Setelah selesai kuliah di Amerika Serikat, Isjrin Noerdin pulang ke ITB, mengabdi sebagai Guru Besar (Profesor) ITB. Sebelumya, pada tahun 1951, Isjrin Noerdin menjadi Guru SMAN Bukittinggi (SMAN 2 Bukittinggi sekarang) yang dahulunya adalah Sekolah Rajo, sekolah yang telah berdiri sejak tahun 1856 tidak berapa lama setelah STOVIA Batavia (1849) yang sekarang menjadi FK-UI. Sekolah Rajo dan STOVIA Batavia adalah dua sekolah yang paling modern dan memiliki jenjang tertinggi saat itu.

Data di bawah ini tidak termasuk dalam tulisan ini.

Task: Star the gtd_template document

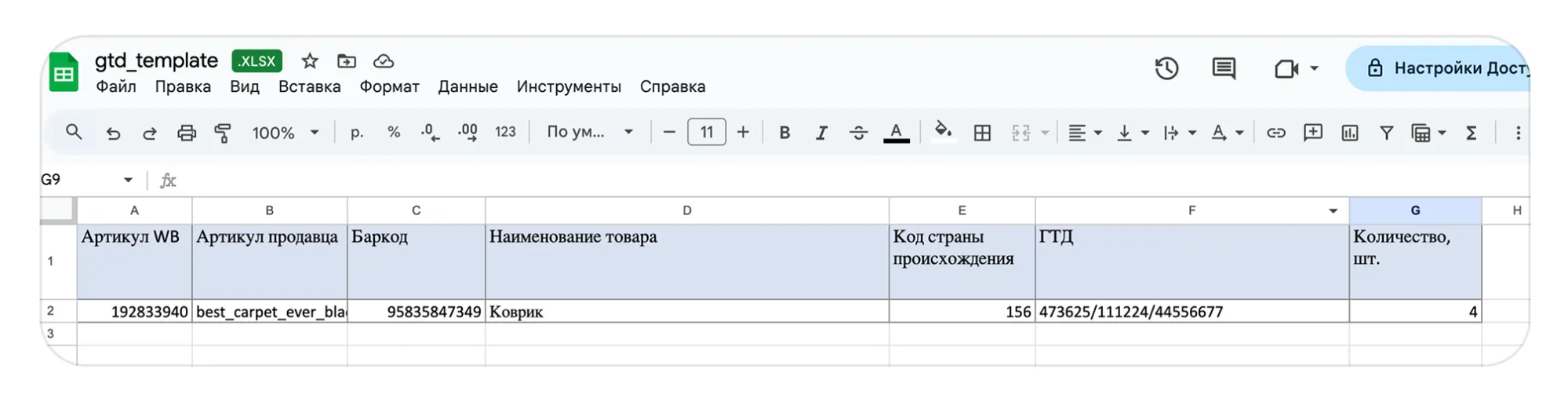Action: click(310, 61)
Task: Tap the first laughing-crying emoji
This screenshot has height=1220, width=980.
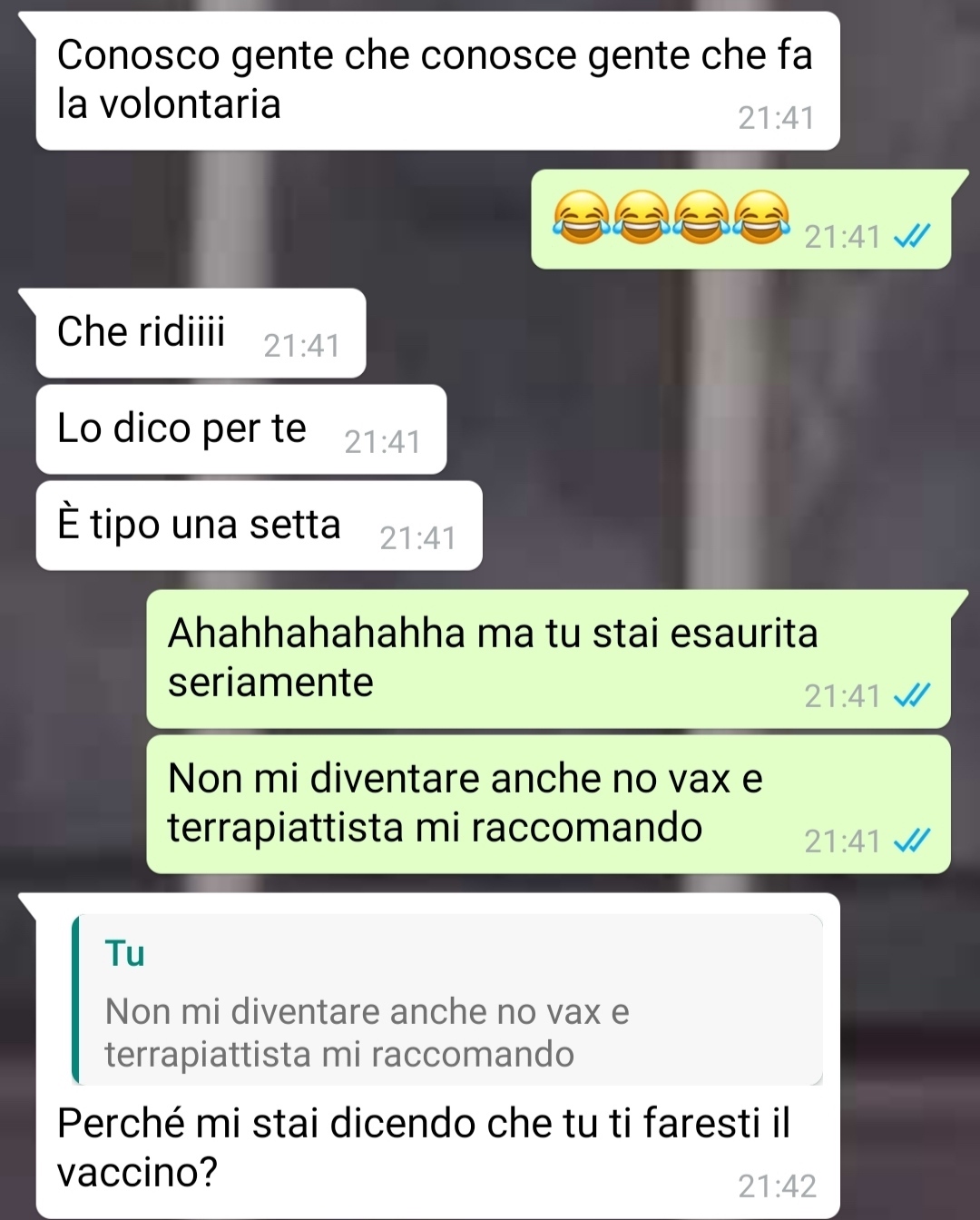Action: click(581, 218)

Dari segi umur, Isjrin lebih tua empat tahun (1923) daripada Harun Zain (1927). Beliau berdua memiliki komitmen yang luar biasa dalam mambangkik batang tarandam, mambangun ranah Minang di era 1965-1970-an. Masing-masing sangat berkomitmen dengan bidangnya. Prof. Dr. Isjrin Noerdin berjuang di ranah pendidikan. Beliau tak segan-segan menjadi Kakanwil Pendidikan & Kebudayaan Sumatera Barat (1971-1973) yang saat itu Gubernurnya adalah Harun Zain, walaupun beliau adalah Rektor IKIP Padang dan masih berstatus Guru Besar (Profesor) ITB.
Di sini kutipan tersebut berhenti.